> Task material:
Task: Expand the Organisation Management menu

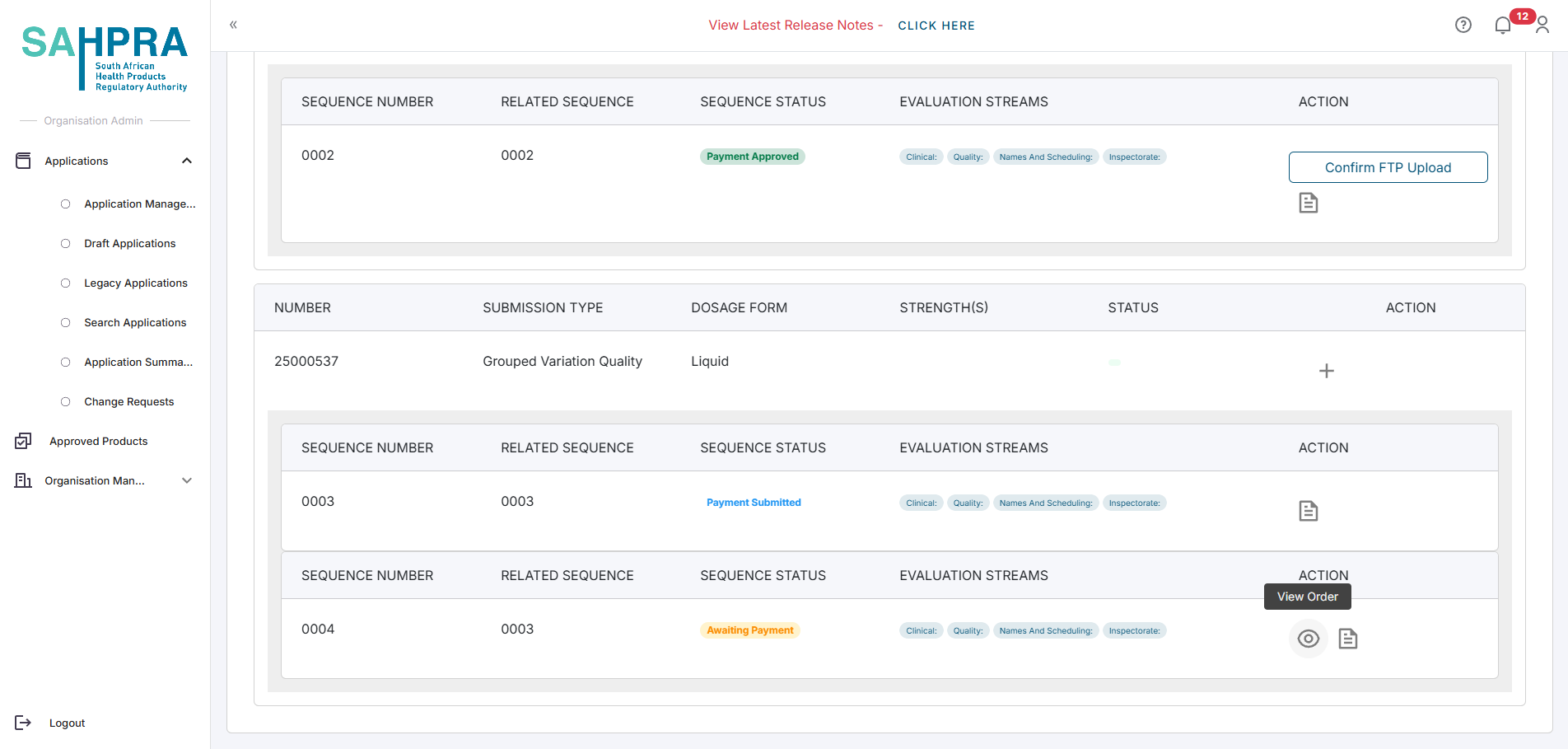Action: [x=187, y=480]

---

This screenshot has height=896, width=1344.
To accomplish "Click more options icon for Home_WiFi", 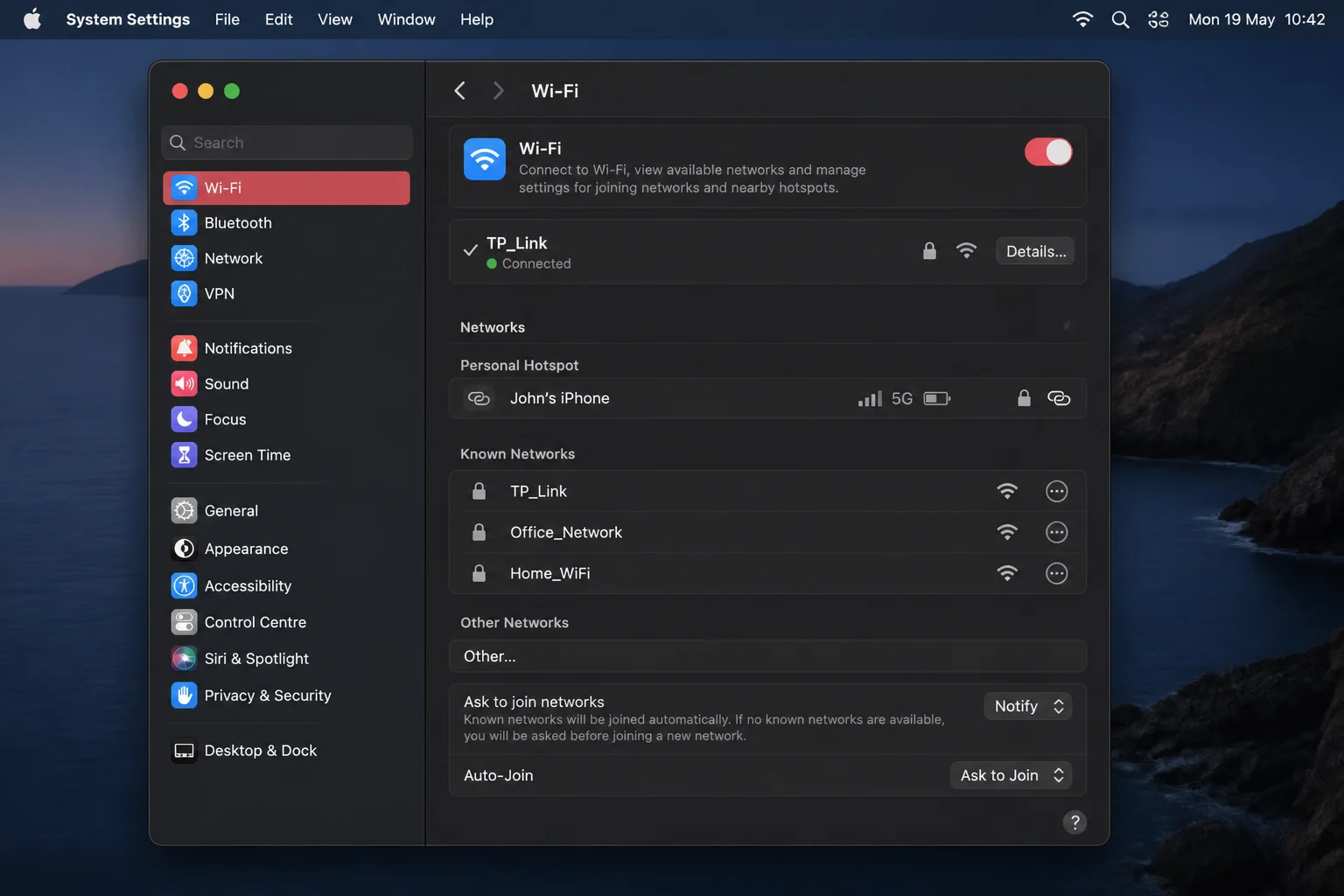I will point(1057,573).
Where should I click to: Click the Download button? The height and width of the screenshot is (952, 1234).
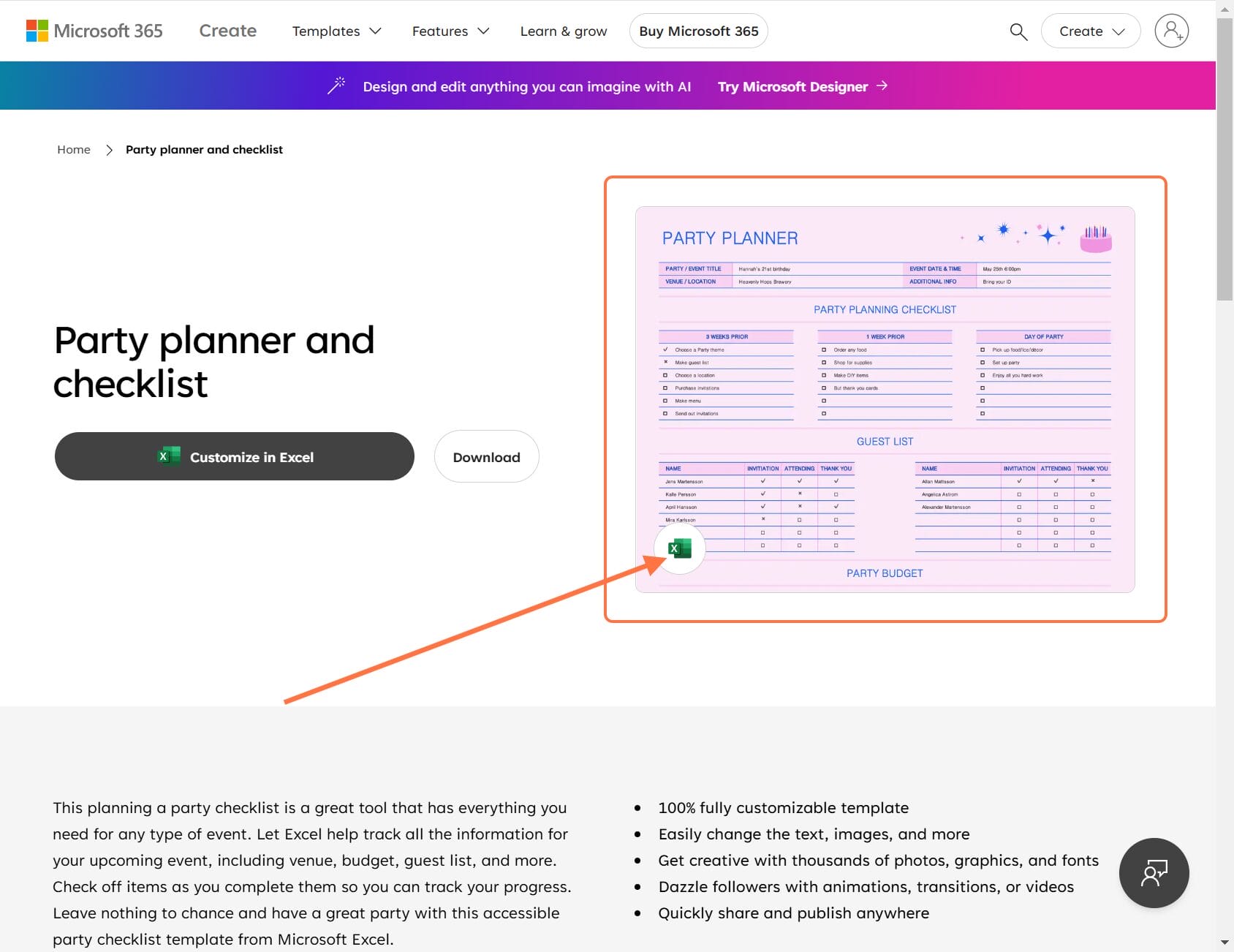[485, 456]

> Task description:
Identify every line in the data above that contains the word "screenshot" and copy each of those lines in full.

> Response for this exercise:
This screenshot has height=896, width=1344.
Where should I click to: Click the Download button? The height and width of the screenshot is (952, 1234).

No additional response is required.